When did we start ignoring the intent of our most sacred document? When did The Constitution stop being what it was intended to be and become the “living, breathing”, ever-changing-due-to the-current-political-whim, tool of our servants, rather than their guide? When did the instrument of our governance that they (and many of us as well) took an oath to protect and defend, against all enemies, foreign and domestic, become lunch for the wolves?

I put forth this theory: It happened when our people stopped paying attention to their roots.  When they moved to the cities and away from the farms, away from the earth and began to let material things rule their lives. In my grandfather’s time, most people were pagans in the original sense (country dwellers). They scratched, and sweat, and lived, and raised their children in respect of, and totally at the mercy of, nature’s laws. Work ethic was a way of life. You didn’t work, you didn’t eat. Plain and simple. Your life depended on that piece of dirt where you raised your garden, crops and livestock.
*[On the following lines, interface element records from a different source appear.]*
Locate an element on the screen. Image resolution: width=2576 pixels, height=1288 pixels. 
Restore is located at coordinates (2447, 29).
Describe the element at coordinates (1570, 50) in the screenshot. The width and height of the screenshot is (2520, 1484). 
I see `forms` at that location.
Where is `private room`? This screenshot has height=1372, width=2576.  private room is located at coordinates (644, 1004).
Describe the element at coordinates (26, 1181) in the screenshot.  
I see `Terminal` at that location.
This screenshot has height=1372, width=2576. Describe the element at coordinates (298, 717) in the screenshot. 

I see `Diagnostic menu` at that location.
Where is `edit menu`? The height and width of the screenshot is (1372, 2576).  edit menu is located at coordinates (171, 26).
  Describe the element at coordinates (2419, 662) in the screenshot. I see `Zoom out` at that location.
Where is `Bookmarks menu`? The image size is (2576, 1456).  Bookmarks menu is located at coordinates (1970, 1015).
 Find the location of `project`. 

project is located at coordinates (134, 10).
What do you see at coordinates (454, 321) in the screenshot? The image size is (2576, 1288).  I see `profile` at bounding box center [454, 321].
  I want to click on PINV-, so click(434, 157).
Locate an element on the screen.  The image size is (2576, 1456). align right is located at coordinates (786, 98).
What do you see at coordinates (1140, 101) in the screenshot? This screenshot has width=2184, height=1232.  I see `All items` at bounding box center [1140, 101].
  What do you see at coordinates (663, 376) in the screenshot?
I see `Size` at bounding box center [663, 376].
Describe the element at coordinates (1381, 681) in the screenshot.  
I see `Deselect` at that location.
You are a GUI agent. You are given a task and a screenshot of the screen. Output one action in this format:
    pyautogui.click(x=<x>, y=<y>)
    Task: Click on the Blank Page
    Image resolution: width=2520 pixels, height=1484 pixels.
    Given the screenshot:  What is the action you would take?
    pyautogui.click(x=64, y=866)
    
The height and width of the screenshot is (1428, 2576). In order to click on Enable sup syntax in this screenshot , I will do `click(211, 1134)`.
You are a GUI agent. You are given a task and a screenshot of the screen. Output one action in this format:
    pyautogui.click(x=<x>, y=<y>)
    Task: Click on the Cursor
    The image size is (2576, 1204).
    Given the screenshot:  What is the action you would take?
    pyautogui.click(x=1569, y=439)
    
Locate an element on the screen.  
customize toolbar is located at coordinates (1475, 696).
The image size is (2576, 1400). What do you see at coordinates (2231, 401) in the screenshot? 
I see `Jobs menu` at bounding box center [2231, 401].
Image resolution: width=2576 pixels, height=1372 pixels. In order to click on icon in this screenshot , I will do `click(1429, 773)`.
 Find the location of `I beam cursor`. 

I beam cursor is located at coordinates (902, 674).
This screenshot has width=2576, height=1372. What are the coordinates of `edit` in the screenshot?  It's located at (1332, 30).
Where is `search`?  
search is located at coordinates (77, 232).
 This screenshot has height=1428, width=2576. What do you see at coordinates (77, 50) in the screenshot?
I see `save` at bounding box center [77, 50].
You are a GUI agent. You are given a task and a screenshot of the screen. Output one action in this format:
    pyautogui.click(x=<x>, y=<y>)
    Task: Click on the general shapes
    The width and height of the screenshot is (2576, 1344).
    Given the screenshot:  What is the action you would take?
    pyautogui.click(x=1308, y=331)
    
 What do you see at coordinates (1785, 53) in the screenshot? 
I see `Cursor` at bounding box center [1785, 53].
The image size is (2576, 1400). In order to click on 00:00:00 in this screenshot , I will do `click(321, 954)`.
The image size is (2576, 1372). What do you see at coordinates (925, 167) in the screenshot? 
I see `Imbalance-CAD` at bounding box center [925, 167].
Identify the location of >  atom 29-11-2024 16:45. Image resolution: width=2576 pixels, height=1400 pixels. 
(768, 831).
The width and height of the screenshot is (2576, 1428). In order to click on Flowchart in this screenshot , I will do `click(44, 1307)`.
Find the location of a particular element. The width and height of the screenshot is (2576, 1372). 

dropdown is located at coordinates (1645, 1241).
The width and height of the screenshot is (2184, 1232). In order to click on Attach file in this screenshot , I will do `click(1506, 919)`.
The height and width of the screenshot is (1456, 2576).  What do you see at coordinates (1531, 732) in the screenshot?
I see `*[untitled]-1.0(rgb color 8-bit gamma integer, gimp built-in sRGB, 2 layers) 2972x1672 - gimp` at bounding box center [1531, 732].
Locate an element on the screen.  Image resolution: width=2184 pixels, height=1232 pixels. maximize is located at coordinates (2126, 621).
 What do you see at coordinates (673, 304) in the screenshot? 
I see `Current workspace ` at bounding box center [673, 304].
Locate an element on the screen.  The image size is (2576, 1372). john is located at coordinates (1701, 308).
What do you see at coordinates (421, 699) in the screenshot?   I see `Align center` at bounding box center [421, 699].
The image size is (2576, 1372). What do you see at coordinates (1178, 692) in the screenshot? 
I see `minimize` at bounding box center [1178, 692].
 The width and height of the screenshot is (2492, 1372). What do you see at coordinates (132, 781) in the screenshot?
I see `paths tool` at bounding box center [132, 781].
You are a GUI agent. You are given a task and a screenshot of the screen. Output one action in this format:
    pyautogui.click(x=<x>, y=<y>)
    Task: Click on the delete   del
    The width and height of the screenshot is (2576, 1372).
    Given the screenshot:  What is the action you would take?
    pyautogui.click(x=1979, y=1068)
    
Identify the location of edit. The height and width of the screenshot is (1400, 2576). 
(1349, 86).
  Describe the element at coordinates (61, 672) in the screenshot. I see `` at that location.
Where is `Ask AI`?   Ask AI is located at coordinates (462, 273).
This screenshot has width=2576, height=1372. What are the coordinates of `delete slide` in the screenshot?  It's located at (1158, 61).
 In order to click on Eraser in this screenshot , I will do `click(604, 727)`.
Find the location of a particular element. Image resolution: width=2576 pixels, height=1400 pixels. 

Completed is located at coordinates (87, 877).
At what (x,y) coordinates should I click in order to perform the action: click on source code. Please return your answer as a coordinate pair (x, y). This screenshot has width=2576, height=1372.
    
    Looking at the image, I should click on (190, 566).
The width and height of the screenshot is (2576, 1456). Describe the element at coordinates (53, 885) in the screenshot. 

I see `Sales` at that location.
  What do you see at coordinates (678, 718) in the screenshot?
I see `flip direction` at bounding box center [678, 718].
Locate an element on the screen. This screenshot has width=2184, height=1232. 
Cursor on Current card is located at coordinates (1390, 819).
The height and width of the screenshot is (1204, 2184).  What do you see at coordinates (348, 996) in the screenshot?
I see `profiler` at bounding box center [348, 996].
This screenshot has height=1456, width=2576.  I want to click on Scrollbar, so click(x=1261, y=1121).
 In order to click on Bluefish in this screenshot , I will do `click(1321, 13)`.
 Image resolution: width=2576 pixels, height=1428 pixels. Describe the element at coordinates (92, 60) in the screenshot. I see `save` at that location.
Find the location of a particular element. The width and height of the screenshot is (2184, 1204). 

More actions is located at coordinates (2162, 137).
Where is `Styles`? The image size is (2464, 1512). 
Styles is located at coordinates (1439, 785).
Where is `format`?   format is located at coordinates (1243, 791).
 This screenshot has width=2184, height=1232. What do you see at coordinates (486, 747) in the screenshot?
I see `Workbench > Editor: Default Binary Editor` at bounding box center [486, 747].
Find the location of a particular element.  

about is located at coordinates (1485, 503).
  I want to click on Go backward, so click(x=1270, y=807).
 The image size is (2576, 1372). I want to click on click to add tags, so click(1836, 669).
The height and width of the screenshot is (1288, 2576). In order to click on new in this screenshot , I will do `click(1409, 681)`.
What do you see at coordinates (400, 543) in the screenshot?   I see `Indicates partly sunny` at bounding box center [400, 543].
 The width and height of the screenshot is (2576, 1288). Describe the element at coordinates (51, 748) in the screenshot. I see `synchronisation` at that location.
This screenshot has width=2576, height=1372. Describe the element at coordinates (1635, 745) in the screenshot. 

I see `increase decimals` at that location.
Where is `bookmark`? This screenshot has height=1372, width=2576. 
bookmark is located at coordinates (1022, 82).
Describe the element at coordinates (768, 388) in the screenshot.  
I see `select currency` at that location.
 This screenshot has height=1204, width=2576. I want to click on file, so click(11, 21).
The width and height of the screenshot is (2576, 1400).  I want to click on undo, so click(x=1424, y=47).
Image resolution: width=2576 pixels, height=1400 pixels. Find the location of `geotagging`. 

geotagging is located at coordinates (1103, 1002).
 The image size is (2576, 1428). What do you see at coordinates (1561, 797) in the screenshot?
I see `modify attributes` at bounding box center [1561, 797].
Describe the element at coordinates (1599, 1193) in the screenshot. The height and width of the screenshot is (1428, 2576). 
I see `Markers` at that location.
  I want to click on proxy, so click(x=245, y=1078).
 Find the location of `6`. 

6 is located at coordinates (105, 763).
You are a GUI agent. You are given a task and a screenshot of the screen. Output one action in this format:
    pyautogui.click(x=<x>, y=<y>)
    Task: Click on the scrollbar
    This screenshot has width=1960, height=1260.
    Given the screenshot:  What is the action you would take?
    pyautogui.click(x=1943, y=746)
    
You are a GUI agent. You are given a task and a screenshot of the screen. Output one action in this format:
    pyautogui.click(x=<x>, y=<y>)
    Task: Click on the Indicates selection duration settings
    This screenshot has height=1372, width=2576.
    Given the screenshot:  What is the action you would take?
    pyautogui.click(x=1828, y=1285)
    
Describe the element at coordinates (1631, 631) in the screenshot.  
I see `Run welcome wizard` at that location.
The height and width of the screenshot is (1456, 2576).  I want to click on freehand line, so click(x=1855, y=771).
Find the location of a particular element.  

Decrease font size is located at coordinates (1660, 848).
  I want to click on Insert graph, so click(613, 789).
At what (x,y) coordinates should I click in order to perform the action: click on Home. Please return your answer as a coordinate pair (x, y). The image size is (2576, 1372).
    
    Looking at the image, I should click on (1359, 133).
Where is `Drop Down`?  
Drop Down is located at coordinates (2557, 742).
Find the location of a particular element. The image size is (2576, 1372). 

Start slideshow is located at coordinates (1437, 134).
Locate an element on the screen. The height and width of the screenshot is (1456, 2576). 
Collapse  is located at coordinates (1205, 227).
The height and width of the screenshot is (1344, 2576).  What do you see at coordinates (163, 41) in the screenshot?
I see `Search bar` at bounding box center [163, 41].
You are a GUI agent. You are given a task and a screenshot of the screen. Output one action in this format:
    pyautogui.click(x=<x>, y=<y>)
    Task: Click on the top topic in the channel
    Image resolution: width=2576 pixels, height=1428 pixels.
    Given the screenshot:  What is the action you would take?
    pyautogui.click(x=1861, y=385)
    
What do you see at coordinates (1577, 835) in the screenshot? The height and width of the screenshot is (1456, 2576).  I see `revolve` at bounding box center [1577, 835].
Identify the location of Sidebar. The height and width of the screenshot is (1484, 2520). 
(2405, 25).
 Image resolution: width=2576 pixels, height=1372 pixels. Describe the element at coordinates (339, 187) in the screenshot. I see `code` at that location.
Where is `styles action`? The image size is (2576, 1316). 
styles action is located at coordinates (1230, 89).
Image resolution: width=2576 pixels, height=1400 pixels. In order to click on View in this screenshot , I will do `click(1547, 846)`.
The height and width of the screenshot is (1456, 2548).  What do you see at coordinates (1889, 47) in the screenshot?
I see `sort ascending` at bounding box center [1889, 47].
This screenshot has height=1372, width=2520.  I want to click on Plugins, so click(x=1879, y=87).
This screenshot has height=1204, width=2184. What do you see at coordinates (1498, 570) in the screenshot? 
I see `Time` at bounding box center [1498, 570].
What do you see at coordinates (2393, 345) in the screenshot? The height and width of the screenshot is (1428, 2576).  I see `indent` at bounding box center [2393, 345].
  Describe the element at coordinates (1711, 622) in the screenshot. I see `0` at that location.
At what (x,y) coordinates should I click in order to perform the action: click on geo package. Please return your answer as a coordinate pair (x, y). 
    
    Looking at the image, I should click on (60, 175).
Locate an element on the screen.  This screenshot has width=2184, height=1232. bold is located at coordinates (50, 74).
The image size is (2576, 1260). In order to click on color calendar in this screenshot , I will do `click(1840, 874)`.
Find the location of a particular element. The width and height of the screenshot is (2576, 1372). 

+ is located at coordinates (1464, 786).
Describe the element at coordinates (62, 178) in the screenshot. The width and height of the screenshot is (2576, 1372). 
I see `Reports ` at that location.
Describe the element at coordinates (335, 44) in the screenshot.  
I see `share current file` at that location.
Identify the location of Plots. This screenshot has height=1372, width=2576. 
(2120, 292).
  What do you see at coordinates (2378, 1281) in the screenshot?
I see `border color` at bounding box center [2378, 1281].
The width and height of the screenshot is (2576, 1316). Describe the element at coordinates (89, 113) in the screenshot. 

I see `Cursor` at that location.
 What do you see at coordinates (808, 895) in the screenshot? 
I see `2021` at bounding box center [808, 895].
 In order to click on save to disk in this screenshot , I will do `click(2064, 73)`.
When people moved to the cities, and times got bad, they looked to the government for help. When they lost a job, and didn’t immediately find another, they cried for help. Instead of moving back to the earth and being self-sufficient, instead of looking at the end of their own arm for the “helping hand”, they looked to the government to help. Our entitlement society that we suffer from today, was born. After all, the government was just trying to help. We can’t let people fail, we can’t let them suffer, we can’t let them go hungry. Sound familiar?

So, how does the lamb arm itself against the wolves? It must be through us. We, the people. The wolves have had their way for far too long, and government has become far too large and intrusive. Our federal government is fast becoming a national government, and we have to stop the slide before it’s too late. Before we no longer even recognize where we came from. Arm yourself with The Constitution and be her defender. Ask why, where do you get the right, show me where The Constitution allows you to do what you are trying to do. Write editorials, call in to radio programs, write and call your representatives. Pay attention. Get involved. Be the gigantic pain in the ass our founders were! And don’t ever take no for an answer.